--- Document section ---
# STS - sending postcards for FREE



## nekesaurio (Jun 10, 2016)

do you like sending/receiving postcards from your friends worldwide!?

personally I love to send postcards when I'm abroad and a few years ago a friend told me you could send postcards for free (without stamp) just by writing "_student to student_" or "_STS_" where the stamp should be. we argued about that for a long time because I just didn't believe it so I tried it, and I sent her a postcard saying something like "if this really gets to you I'll buy you a beer next time we meet" and... IT DID ARRIVE!! 

so I wanted to bust the myth and know if it was simple luck and my postcard slipped in or it truly works, so if any of you wants try it and post from where to where you sent it and whether it did get to its destiny! 

my postcard went from *Italy* to *Portugal* with "student to student" and indeed, *it arrived*


----------



## Tude (Jun 10, 2016)

never heard of that. One of the larger bicycle sites I'm in (for like 15 yrs now) - the group is quite close and do a lot of meet ups and traveling together --- and several times when there's been a sick child or a kid had something happen to them - we've sent post cards from around the country to them. And they loved them - and they were flooded with them. The one kid had a map of the US and he put pins on the state areas where he got the post card. Fun stuff.


----------



## nekesaurio (Jun 10, 2016)

yeah that's what I mean!! 
that's the reason I wanna know how or in which countries it does actually work.


----------



## Matt Derrick (Jun 10, 2016)

i doubt this works in america, but it's worth trying, worst case scenario is that you get it sent back to you.

an old tactic here in the states was to reverse the return and sending address so the postcard would get 'returned' to where you wanted it to go.


----------



## tobepxt (Jun 10, 2016)

would be great if most of my friends had mailing addresses. id pay for a stamp if it meant it would get to them.i like sending and receiving letters and stuff, its just seems pretty rare it works in this lifestyle :'(


----------



## physics (Jun 10, 2016)

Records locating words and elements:
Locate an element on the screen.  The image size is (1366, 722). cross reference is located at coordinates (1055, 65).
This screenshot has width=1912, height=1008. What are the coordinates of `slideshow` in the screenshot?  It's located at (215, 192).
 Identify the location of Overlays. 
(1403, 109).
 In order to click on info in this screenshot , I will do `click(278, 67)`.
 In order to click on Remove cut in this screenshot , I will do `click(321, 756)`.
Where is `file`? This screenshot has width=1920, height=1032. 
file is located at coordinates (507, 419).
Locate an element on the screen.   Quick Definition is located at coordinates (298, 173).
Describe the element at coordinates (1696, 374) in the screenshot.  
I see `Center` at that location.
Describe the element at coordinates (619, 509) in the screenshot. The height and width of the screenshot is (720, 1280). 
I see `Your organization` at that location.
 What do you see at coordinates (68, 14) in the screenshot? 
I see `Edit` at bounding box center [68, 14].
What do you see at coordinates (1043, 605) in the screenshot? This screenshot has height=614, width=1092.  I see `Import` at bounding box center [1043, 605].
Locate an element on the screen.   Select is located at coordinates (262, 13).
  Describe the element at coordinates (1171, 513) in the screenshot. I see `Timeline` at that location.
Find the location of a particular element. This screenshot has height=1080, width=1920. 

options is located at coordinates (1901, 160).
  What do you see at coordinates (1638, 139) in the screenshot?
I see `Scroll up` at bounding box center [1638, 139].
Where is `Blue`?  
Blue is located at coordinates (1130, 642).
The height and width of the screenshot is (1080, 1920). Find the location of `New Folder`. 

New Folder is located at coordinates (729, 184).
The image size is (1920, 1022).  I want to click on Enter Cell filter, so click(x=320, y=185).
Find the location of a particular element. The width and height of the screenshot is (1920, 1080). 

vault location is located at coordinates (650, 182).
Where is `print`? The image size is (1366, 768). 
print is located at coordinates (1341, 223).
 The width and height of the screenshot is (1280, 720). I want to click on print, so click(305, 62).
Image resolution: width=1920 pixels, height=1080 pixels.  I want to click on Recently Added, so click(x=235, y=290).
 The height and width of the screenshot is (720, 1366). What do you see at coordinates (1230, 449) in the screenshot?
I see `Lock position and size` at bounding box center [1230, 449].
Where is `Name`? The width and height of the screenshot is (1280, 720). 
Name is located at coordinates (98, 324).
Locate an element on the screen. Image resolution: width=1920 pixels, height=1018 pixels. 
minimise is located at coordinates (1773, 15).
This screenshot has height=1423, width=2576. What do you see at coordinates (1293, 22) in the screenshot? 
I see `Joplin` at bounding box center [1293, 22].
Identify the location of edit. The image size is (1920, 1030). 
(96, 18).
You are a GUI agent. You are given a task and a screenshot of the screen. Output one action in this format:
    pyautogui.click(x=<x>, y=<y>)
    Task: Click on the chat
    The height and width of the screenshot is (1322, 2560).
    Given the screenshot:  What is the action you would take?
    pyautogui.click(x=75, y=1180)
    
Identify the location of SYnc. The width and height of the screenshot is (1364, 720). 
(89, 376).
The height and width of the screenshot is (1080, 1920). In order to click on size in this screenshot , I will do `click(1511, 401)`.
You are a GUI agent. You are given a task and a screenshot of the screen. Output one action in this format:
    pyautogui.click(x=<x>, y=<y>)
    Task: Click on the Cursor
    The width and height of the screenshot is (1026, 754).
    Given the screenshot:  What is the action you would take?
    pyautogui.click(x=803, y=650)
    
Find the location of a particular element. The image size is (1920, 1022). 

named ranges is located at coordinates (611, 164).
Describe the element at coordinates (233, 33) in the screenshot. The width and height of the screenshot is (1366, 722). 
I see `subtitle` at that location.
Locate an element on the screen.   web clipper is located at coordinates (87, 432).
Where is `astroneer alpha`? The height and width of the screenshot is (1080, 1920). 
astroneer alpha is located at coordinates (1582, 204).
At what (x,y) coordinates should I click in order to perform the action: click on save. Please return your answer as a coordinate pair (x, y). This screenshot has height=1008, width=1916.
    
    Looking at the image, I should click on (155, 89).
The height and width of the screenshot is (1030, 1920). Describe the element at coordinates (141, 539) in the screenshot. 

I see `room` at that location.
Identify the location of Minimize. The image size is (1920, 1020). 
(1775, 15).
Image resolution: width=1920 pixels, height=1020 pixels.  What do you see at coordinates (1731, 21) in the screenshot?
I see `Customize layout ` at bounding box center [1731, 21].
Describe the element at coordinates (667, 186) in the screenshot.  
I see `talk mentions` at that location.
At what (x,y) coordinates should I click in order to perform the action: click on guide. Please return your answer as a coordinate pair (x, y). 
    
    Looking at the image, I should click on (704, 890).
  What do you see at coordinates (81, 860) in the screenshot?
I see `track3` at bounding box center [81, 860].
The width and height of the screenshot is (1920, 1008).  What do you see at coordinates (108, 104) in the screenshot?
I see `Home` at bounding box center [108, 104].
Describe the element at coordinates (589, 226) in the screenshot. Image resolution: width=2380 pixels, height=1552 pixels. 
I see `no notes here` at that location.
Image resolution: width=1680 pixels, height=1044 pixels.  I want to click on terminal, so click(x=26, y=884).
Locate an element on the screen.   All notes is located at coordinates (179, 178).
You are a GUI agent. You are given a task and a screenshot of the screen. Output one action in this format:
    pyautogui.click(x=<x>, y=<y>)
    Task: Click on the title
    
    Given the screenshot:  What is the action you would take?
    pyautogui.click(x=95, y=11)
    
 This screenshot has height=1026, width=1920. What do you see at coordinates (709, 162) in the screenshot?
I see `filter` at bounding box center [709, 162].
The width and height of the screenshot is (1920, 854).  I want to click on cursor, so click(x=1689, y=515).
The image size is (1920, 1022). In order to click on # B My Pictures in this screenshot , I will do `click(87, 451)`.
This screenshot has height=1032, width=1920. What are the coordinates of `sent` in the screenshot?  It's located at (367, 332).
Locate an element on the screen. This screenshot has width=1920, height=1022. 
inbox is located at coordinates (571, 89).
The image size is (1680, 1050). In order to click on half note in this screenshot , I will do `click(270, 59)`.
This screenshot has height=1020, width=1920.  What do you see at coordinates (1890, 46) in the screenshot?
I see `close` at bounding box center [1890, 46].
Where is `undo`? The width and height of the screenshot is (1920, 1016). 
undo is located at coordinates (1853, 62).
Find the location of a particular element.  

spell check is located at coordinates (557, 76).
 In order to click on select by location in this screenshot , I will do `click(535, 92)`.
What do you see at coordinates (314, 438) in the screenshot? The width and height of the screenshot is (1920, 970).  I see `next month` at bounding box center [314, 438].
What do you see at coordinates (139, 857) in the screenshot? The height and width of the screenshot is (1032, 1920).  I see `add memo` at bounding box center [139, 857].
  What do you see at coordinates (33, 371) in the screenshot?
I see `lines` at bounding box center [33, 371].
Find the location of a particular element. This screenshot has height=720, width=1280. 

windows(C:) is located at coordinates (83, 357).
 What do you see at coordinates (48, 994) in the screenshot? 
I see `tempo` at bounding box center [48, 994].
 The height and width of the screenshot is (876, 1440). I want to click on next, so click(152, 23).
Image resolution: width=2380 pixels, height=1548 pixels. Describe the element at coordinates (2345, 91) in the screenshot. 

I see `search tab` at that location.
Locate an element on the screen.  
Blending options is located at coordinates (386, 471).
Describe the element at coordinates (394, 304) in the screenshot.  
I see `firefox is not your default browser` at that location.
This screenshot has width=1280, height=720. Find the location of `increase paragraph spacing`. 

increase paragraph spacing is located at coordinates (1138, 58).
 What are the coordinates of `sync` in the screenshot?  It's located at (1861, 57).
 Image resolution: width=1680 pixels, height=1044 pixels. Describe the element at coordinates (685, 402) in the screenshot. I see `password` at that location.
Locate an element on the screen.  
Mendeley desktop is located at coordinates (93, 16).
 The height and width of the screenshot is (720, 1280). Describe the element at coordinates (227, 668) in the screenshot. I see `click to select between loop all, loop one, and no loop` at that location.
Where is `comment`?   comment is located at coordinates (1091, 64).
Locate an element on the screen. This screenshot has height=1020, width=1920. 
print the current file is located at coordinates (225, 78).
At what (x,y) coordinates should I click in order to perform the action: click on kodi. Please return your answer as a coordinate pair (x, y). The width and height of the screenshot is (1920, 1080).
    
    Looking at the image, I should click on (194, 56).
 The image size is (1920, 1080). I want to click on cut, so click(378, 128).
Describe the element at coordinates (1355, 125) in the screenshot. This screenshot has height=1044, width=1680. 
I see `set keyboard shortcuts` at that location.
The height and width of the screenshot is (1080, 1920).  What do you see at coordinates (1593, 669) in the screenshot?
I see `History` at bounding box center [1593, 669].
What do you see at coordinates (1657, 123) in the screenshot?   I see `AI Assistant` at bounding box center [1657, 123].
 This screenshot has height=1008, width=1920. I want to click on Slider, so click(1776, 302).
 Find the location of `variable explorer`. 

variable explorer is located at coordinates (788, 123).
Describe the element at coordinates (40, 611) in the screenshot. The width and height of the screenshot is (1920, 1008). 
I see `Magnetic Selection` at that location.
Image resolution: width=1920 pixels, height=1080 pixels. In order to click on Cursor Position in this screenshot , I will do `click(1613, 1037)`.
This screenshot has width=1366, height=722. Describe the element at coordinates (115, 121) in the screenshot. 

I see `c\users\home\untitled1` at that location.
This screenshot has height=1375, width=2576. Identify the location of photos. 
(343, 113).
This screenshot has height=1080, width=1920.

--- Exercises to complete ---
• 1. Render this sentence from the postcard thread in Spanish: "i doubt this works in america, but it's worth trying, worst case scenario is that you get it sent back to you."
• 2. In the postcard thread, between which two countries did nekesaurio's "student to student" postcard travel?
• 3. Decide whether each statement agrees with the postcard thread, answering yes or no and quoting the words that settle it: (a) nekesaurio offered the friend a beer if the postcard arrived. (b) Tude has belonged to the bicycle site for about 15 years. (c) Matt Derrick is confident the trick works in America.
Answer from the text alone.

--- Solutions in order ---
• 1. Dudo que esto funcione en Estados Unidos, pero vale la pena intentarlo; en el peor de los casos, te lo devuelven.

• 2. It went from Italy to Portugal.

• 3.
(a) Yes: "if this really gets to you I'll buy you a beer next time we meet"
(b) Yes: "for like 15 yrs now"
(c) No: "i doubt this works in america"